▶ **Passage given**
************

And that privacy and discretion led to even more lack of definition, which was still more okay with me than the other party in the relationship. Some of those relationships never saw the light of day and seeped away unnoticed by anyone but the two of us. In most cases, in hindsight, that was a good thing. By keeping them undefined, I avoided the question of whether I would marry again.
Something in me has changed this last year, and I’m not so fond of undefined relationships any more. Surprised? Yeah, me, too. I didn’t expect this to happen but maybe it’s a natural outgrowth of the intense self-work I’ve done to overcome how defined relationships were modeled for me in my early years.
I think it’s because I’ve spend much of this year, as well as portions of the two years before, excavating the romantic relationships in my life and what I witnessed of marriages in my extended family as a child, teen, young woman. I think I’ve figured it out, why I’ve tried to avoid marriage my entire life.
I know now what a good relationship looks like. I know what a good man looks like, too–I’ve met a few recently, though all have been legally or emotionally occupied, but at least I got to see what they’re like and have it modeled for me. I have a better idea what healthy relationships look like, with two people supporting each other emotionally in a way I’ve never had. And I know what I want now, too.

************

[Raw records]
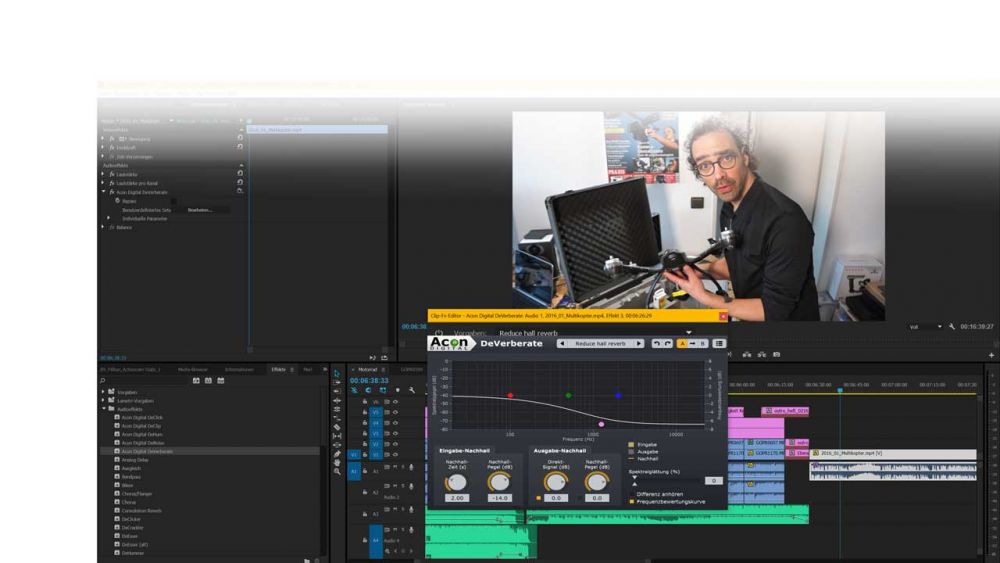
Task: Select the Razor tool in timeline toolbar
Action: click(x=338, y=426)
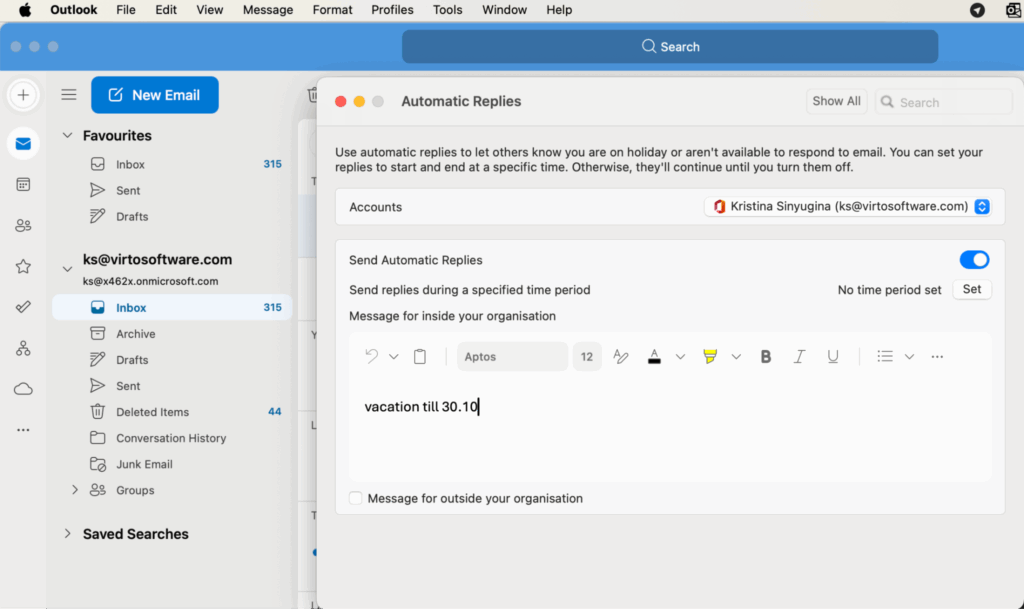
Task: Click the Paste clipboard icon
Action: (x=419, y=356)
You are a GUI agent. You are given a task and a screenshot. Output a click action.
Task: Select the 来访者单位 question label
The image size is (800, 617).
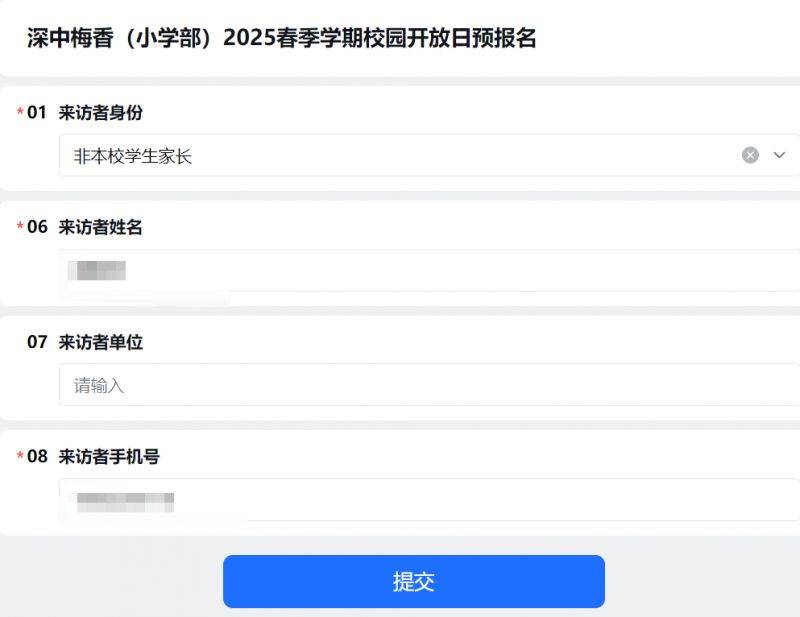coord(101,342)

************

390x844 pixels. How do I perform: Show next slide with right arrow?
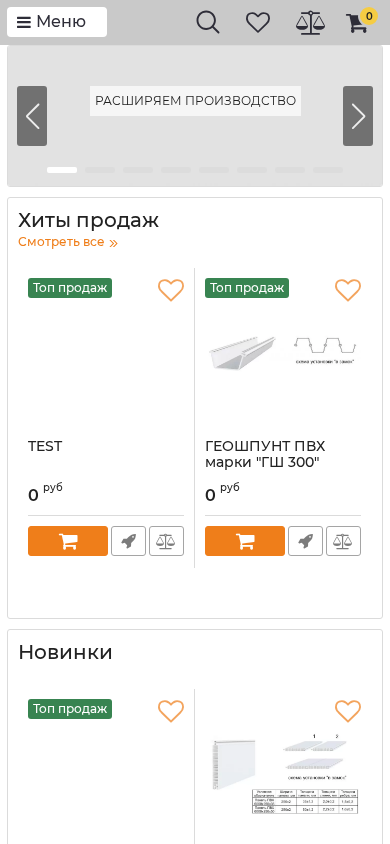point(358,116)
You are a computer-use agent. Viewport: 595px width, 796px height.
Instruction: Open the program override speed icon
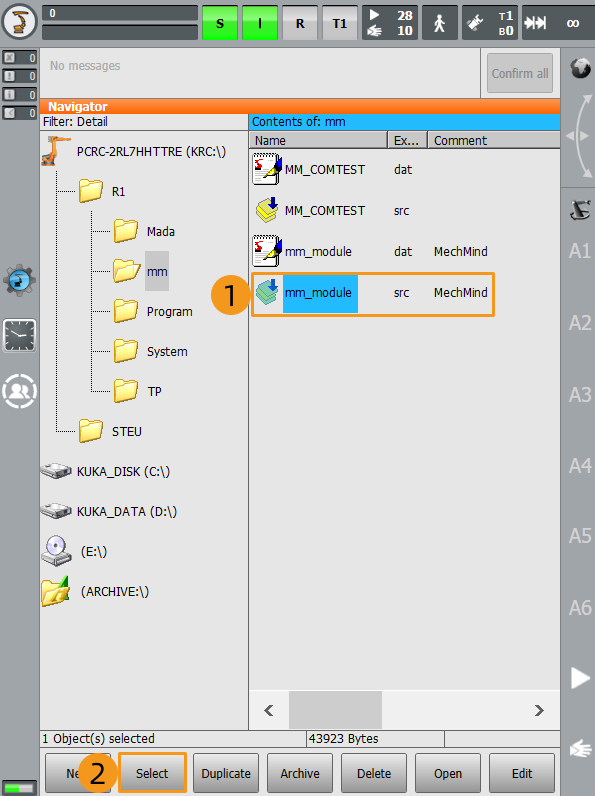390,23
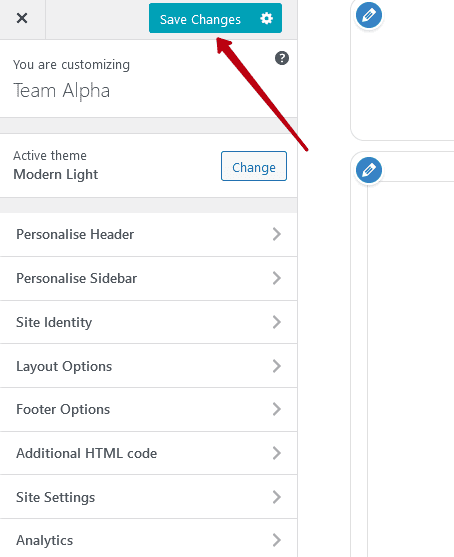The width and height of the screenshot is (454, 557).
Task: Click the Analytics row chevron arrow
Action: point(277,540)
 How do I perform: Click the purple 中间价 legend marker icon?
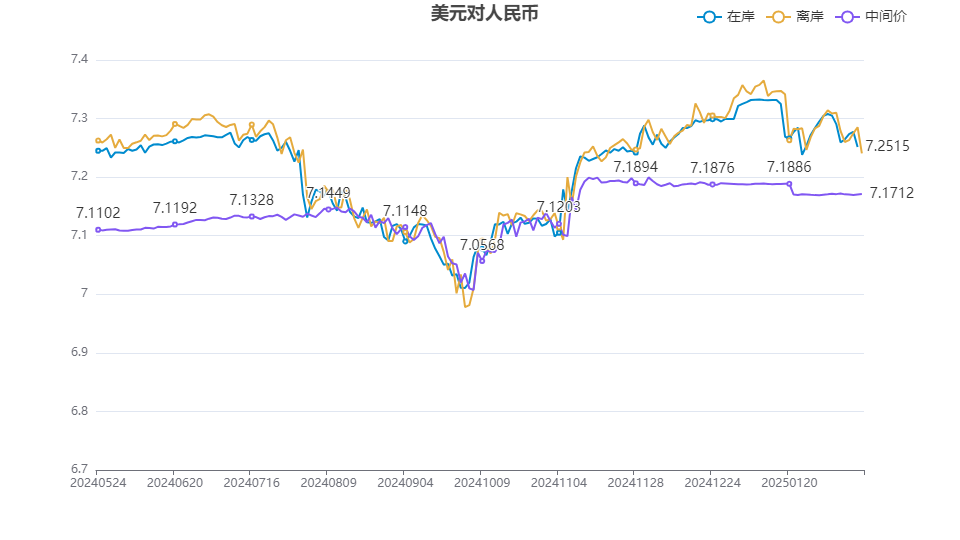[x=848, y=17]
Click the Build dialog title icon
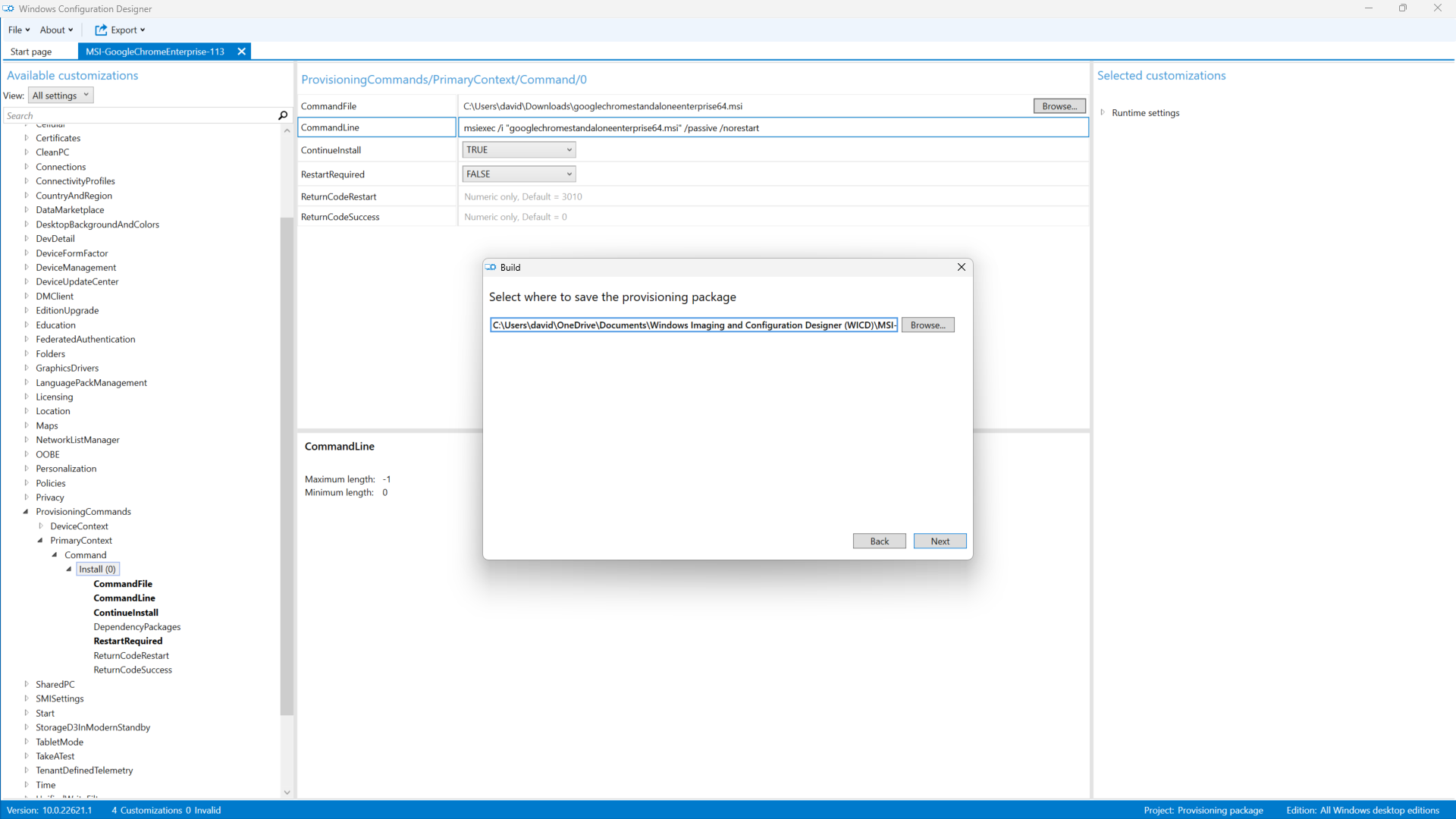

************

▶ **What this task involves**
Carry on the personal essay about relationships and marriage, picking up right after its final sentence. These entries were drawn from a separate source.

▶ **Expected answer**
Before, I knew how to define a relationship, particularly a long-term relationship or marriage, and I defined it by what I knew of it as a child, and so what I wanted was not THAT. So I preferred something undefined over something that was defined.
I never even liked the idea of marriage because I understood marriage to be what I’d seen repeatedly in my childhood, different relatives, different couples at church, different people, all the same war zone: withdrawal, fighting, yelling, put-downs, depression, manipulation, desperation, despair, trapped until death do us part and hating each other and hoping the other would die quietly than have to put the family through the public shame of divorce.
Whether it was a legal marriage, common law, or two people calling themselves married, I much preferred to say that I was in a committed relationship because to me, the idea of marriage didn’t mean that much itself. I’d seen too many cheaters, too many liars–ha! dated enough of them. A piece of paper meant nothing to me if the commitment wasn’t there, and the commitment was the THING.
No. I know now it was so much more than just commitment that put me off the scent of marriage.
All these years I’ve been divorced, I’ve really never been that interested in re-marrying. Commitment? Yes. Sharing a home? Yes. Maybe even helping to raise each other’s family? Yes. But a legal sheet of paper? The prospect of taking or not taking someone else’s name? Trusting someone else with my identity should I become invisible? Combining assets? Combining debts? Putting someone’s name on my will and asking them to make certain decisions about my health or even my life? No, thank you. Not interested.
I always felt the trust element was missing. Marriage would mean combining assets, letting myself be financially vulnerable again, completely trusting a man when my trust had been broken before, and even men I’ve loved over the last decade, I did not trust them enough to marry them. That was missing. Commitment and love weren’t enough.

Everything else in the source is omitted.